→ What the task requires: The reply should hold every record, copied exactly, and none of the pictures.

/---

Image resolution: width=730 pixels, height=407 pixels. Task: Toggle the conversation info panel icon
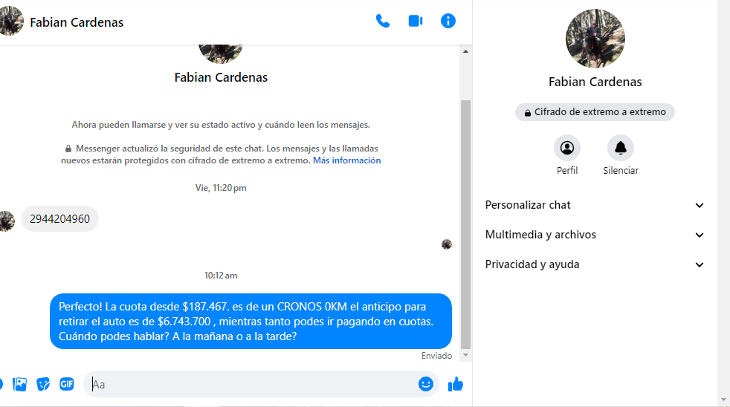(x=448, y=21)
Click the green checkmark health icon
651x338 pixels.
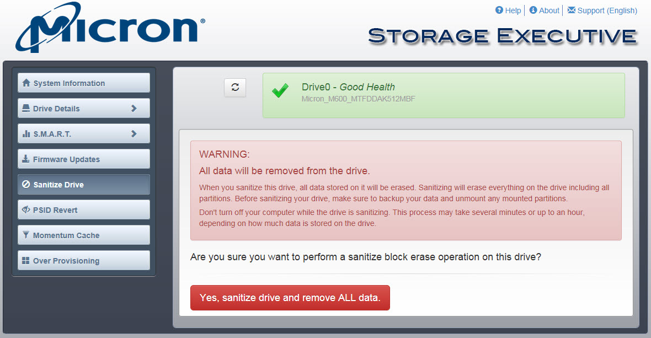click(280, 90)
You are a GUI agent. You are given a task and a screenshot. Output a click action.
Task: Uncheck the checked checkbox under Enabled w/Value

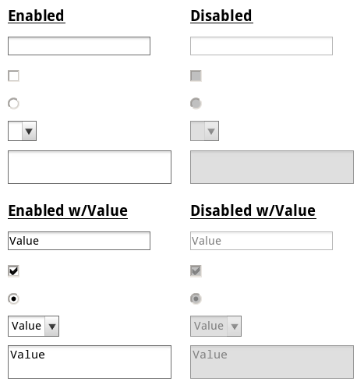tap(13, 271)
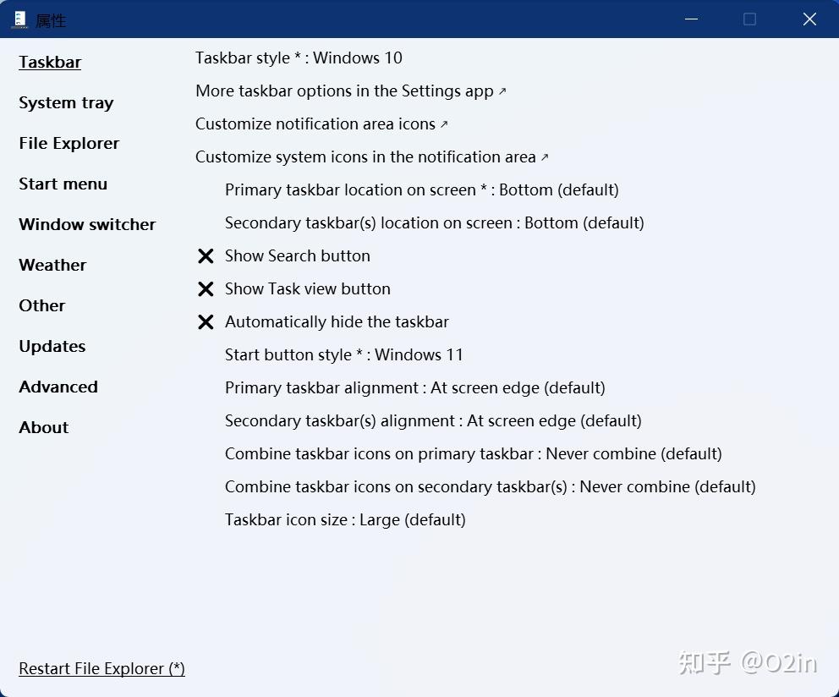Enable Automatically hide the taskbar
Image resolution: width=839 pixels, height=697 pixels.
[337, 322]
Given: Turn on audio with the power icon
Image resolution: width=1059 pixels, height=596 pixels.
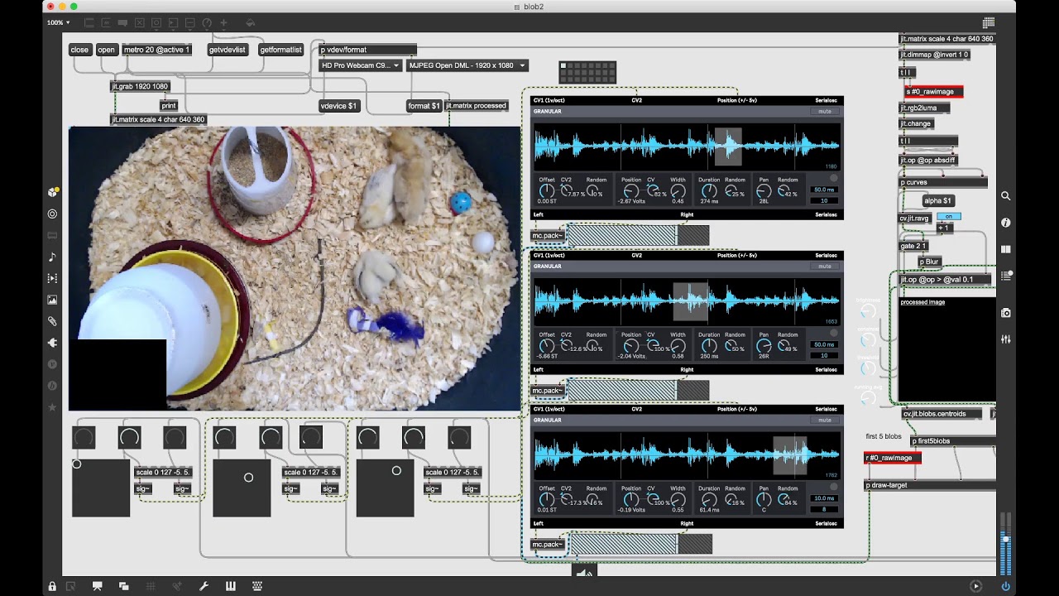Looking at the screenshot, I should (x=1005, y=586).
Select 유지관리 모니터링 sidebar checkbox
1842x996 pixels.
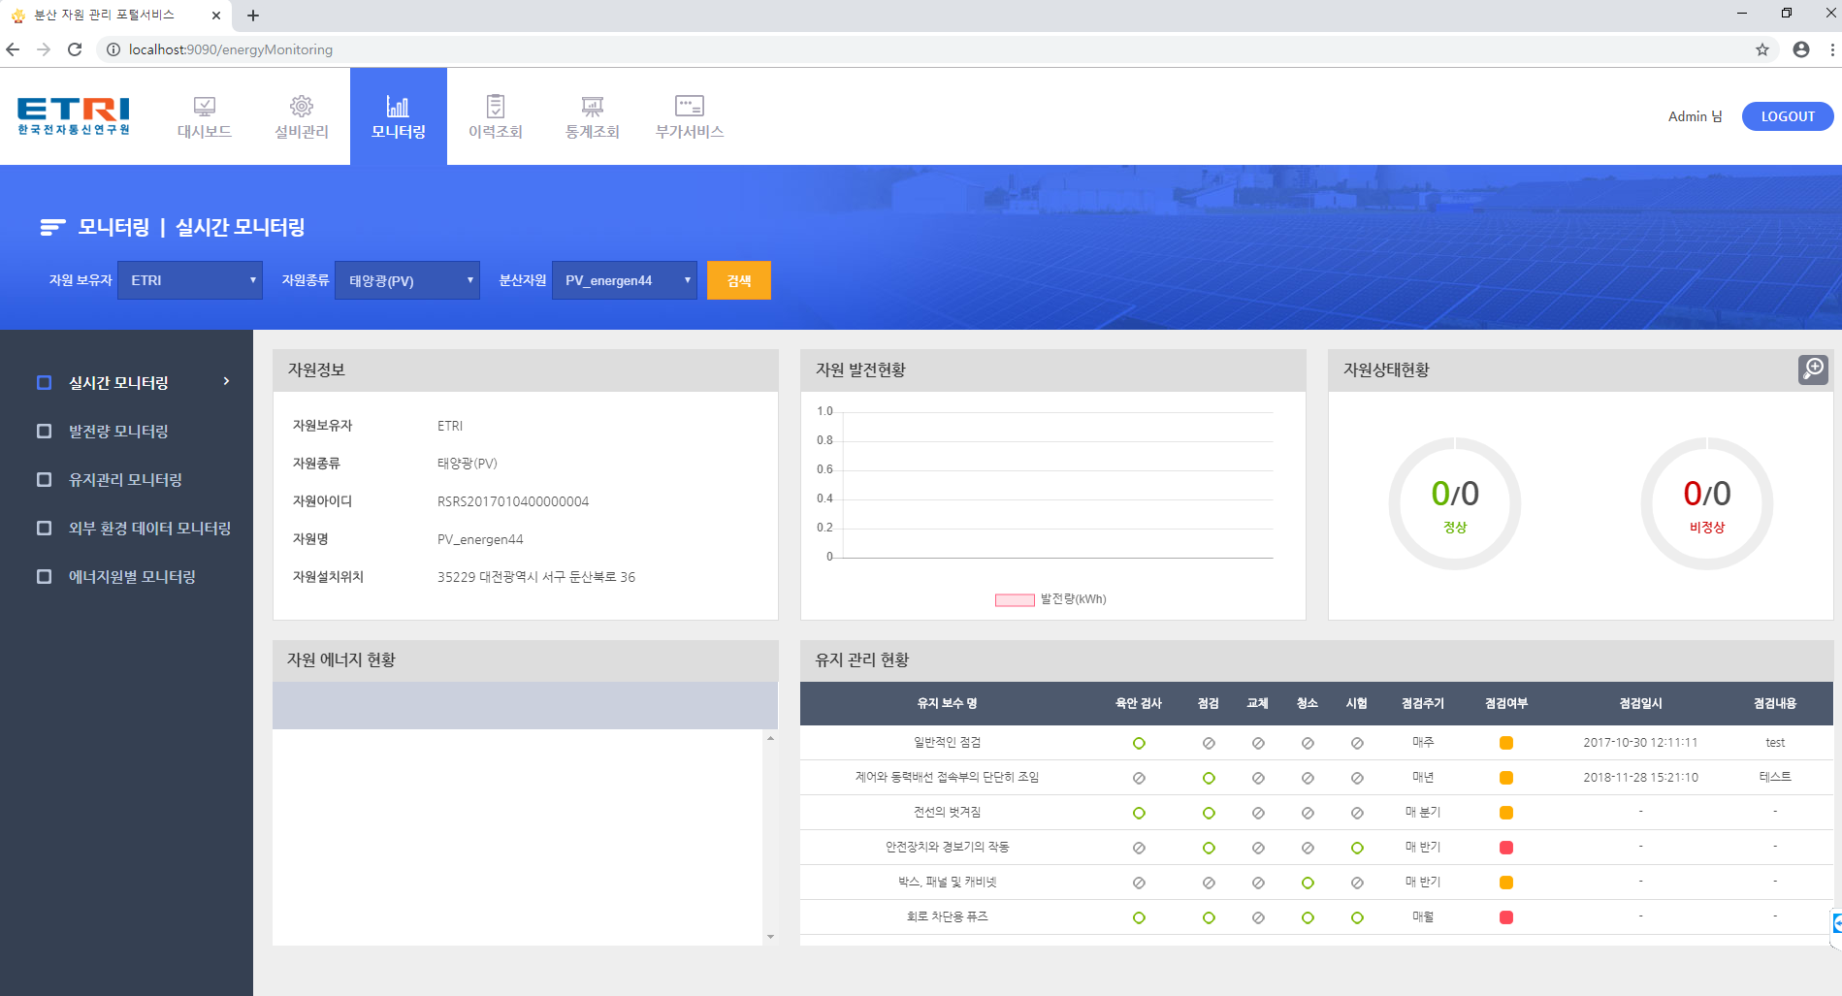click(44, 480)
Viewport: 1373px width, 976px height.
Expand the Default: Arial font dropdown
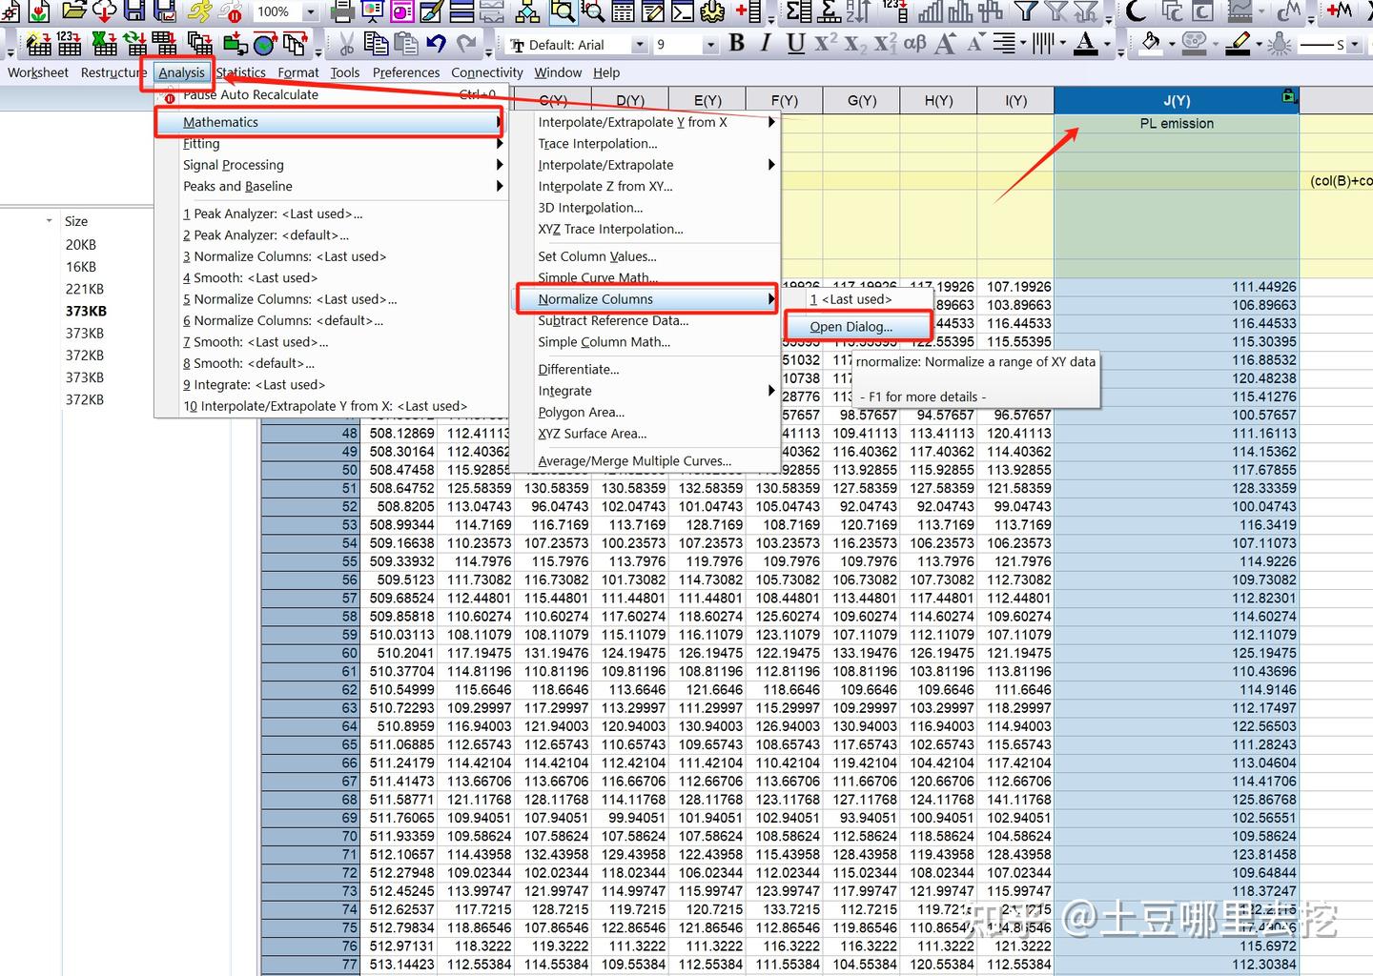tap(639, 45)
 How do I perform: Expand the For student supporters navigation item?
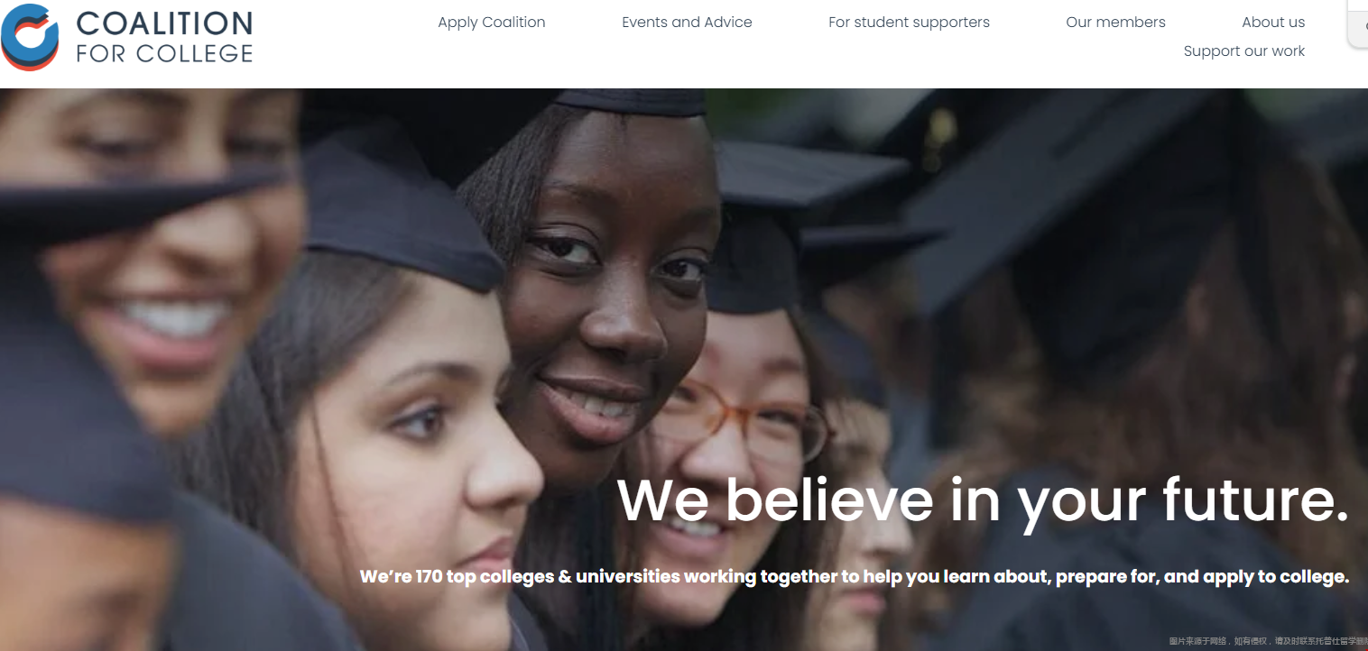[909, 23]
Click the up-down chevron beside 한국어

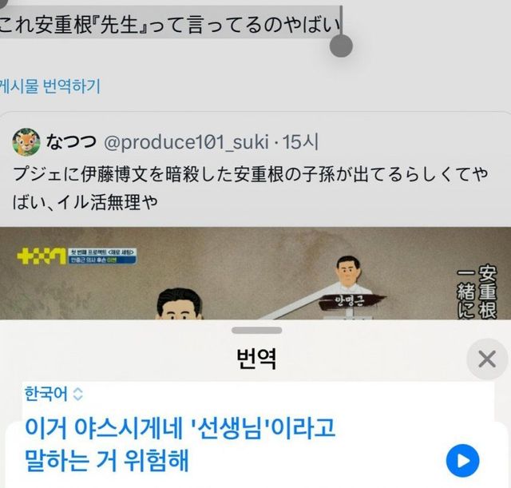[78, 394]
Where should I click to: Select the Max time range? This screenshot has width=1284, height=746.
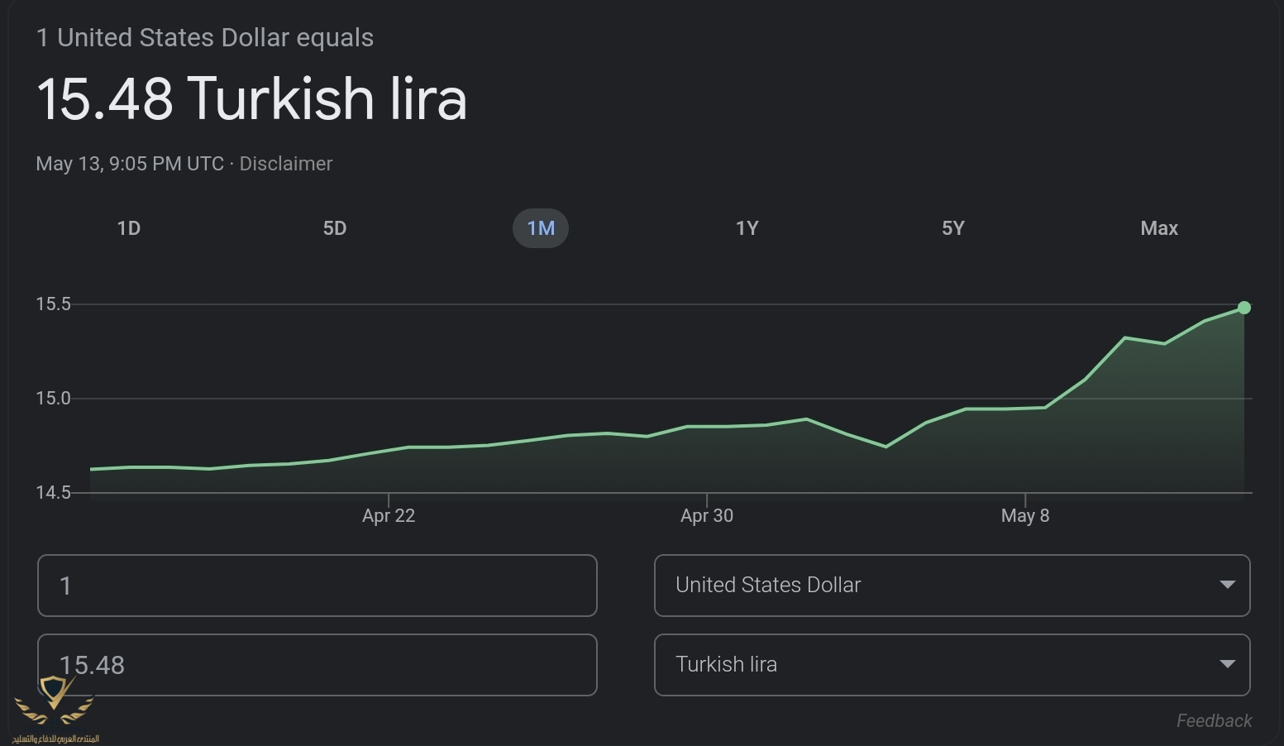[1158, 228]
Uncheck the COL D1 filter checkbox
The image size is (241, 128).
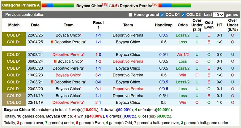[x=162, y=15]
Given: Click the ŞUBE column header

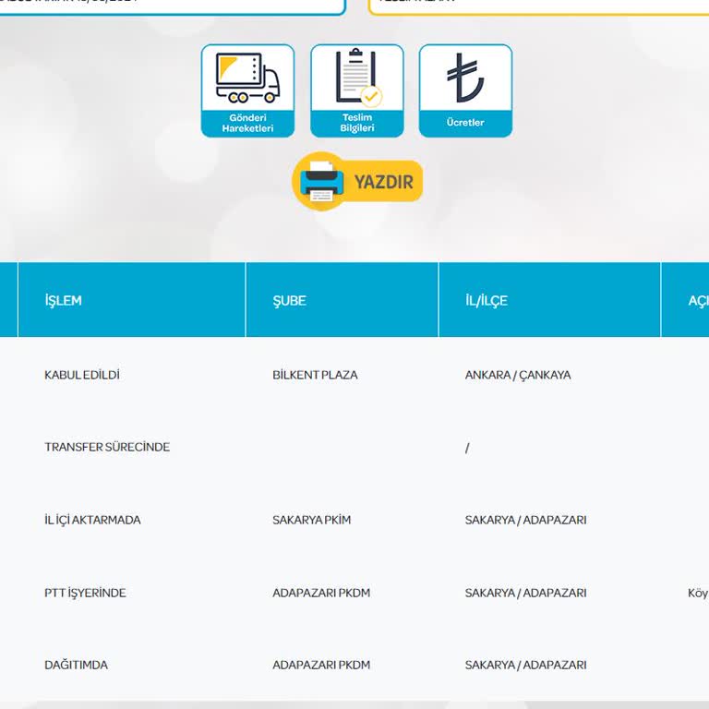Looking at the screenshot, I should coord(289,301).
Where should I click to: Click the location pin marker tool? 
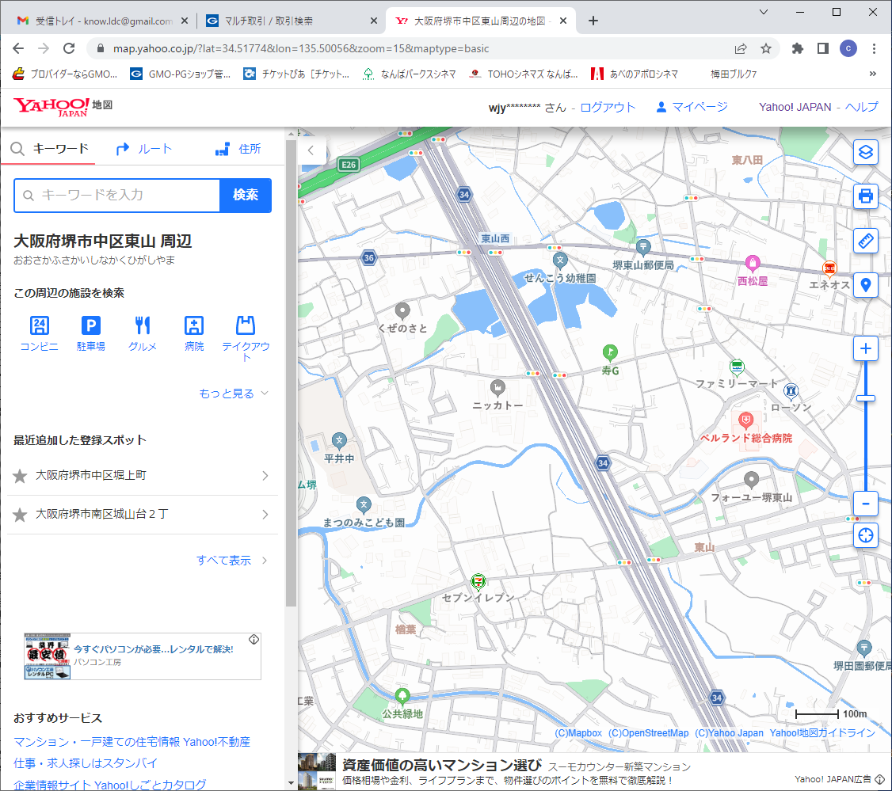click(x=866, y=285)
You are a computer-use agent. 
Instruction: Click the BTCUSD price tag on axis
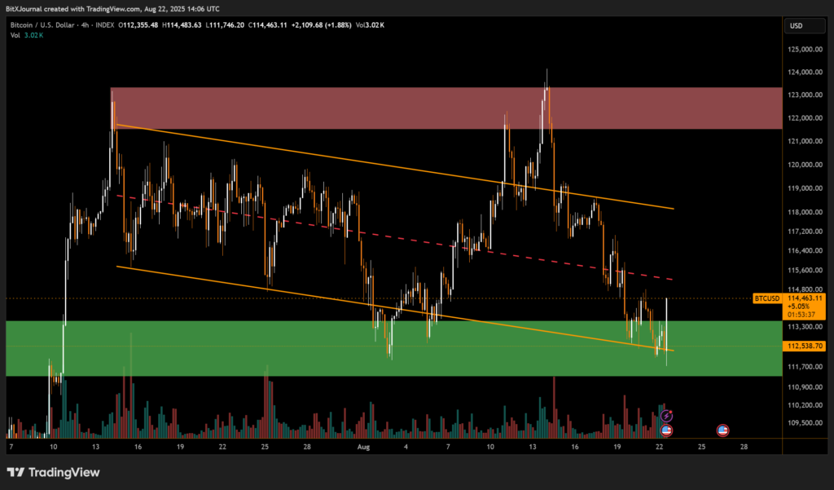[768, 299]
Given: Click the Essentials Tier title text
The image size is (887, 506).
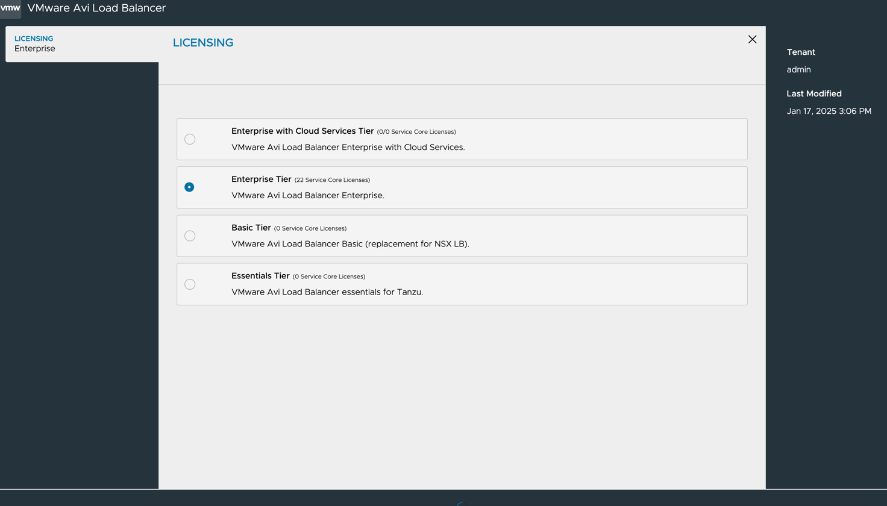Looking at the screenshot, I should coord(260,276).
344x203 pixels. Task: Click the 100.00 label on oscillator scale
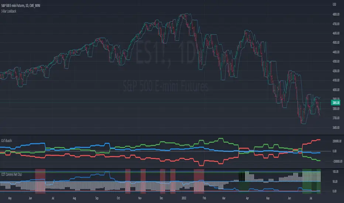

\---

→ Solution below:
Image resolution: width=730 pixels, height=407 pixels. Task: Toggle the conversation info panel icon
(x=448, y=21)
Click the green checkmark health icon
651x338 pixels.
click(280, 90)
You are a GUI agent. You are given a task and a screenshot. Output a click action.
Task: Uncheck the checked checkbox under Enabled w/Value

tap(13, 271)
Enable Automatically hide the taskbar
Image resolution: width=839 pixels, height=697 pixels.
[337, 322]
Given: Turn on audio with the power icon
Image resolution: width=1059 pixels, height=596 pixels.
Looking at the screenshot, I should (x=1005, y=586).
Select 유지관리 모니터링 sidebar checkbox
1842x996 pixels.
click(44, 480)
Viewport: 1373px width, 976px height.
Expand the Default: Arial font dropdown
tap(639, 45)
 How do I perform: Expand the For student supporters navigation item?
[909, 23]
Click the up-down chevron beside 한국어

[78, 394]
Where should I click to: Select the Max time range? This screenshot has width=1284, height=746.
[1158, 228]
Uncheck the COL D1 filter checkbox
The image size is (241, 128).
[x=162, y=15]
Given: Click the ŞUBE column header

Looking at the screenshot, I should coord(289,301).
Where should I click to: Click the location pin marker tool? 
click(x=866, y=285)
You are a computer-use agent. 
Instruction: Click the BTCUSD price tag on axis
[768, 299]
Given: Click the Essentials Tier title text
The image size is (887, 506).
Looking at the screenshot, I should coord(260,276).
344x203 pixels. Task: Click the 100.00 label on oscillator scale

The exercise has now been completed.